▶ [Quoted passage]
--- Begin ---

Generally speaking, we are interested in building a model (i.e., the approximated subspace) with a high generalization ability, which is measured by the performance on unseen datasets. The generalization ability is closely related to the model complexity. That is, a model with a high complexity tends to result in a high performance on the training data, but it might perform poorly on testing datasets and vice versa. It is referred to as the “overfitting” problem.

This can be observed by the bias-variance trade-off, where the performance statistics are measured when the model is trained using different training sets with a fixed training size. More precisely, when the model complexity is high, the search space of the model parameters is large and hence the bias of the model tends to be low. On the other hand, since the model is derived from the training data, the higher complexity the model has, the higher variance as a result we find.

The strategy for achieving a high generalization is twofold: one needs to (1) reduce the model complexity and (2) maintain a low empirical risk on the training data. By combining an intuitive illustration in Fig. 6.3 and the actual model representation in Eq. (6.16), we see that the model complexity (the “size” of the circle) is related to (1) the size of the subset $G$ and (2) the number of columns in T; and the empirical risk (the “location” of the circle) depends on (1) the sampling criteria for $G$ and (2) the construction strategy for the transformation matrix T. Given the analysis, in this section, we demonstrate some design criteria for Algorithm 2.

--- End ---

▶ [Exercise requirements]
**1.** In the passage on model generalization, what two things does the strategy for achieving a high generalization call for?
**2.** Copy out the passage on model generalization from "The strategy for" to "for Algorithm 2.", word for word.

▶ [Information supplied]
--- Begin ---

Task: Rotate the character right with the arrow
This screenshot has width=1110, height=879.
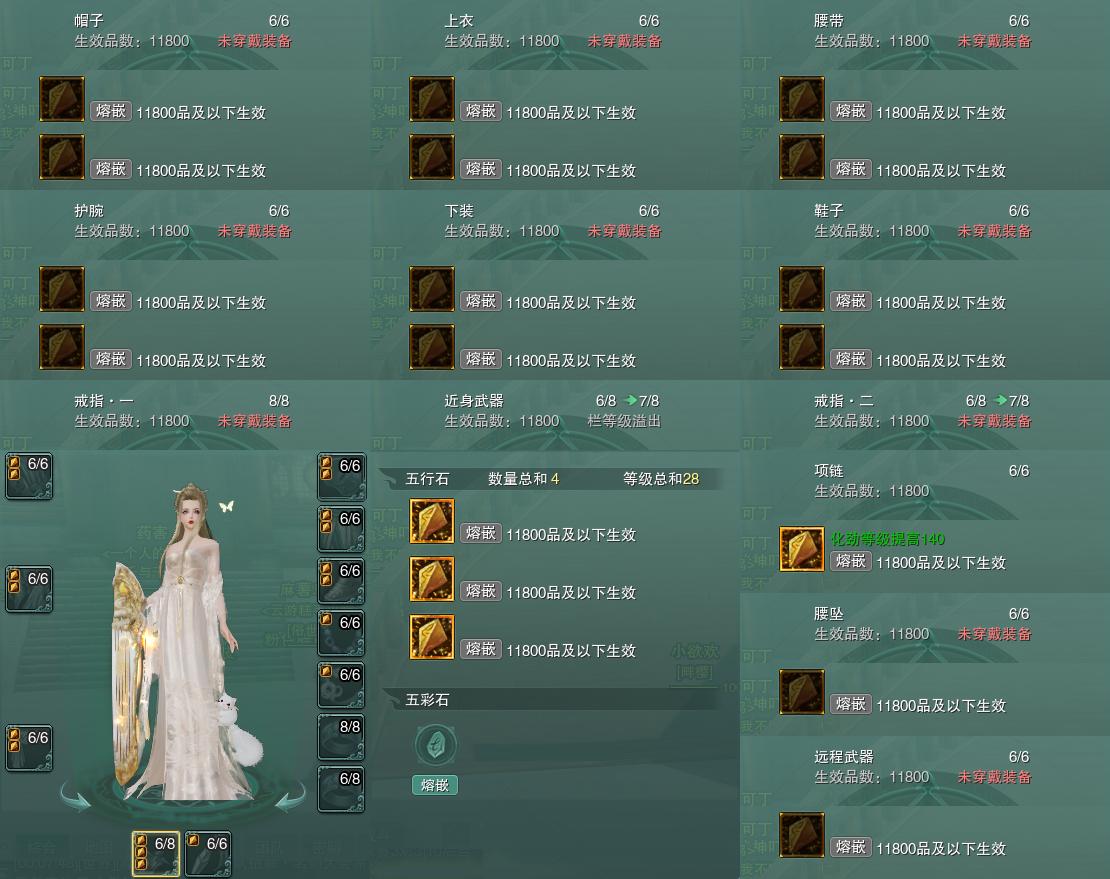Action: pos(290,796)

--- End ---

▶ [The replies]
**1.** Reducing the model complexity and maintaining a low empirical risk on the training data.

**2.**
The strategy for achieving a high generalization is twofold: one needs to (1) reduce the model complexity and (2) maintain a low empirical risk on the training data. By combining an intuitive illustration in Fig. 6.3 and the actual model representation in Eq. (6.16), we see that the model complexity (the “size” of the circle) is related to (1) the size of the subset $G$ and (2) the number of columns in T; and the empirical risk (the “location” of the circle) depends on (1) the sampling criteria for $G$ and (2) the construction strategy for the transformation matrix T. Given the analysis, in this section, we demonstrate some design criteria for Algorithm 2.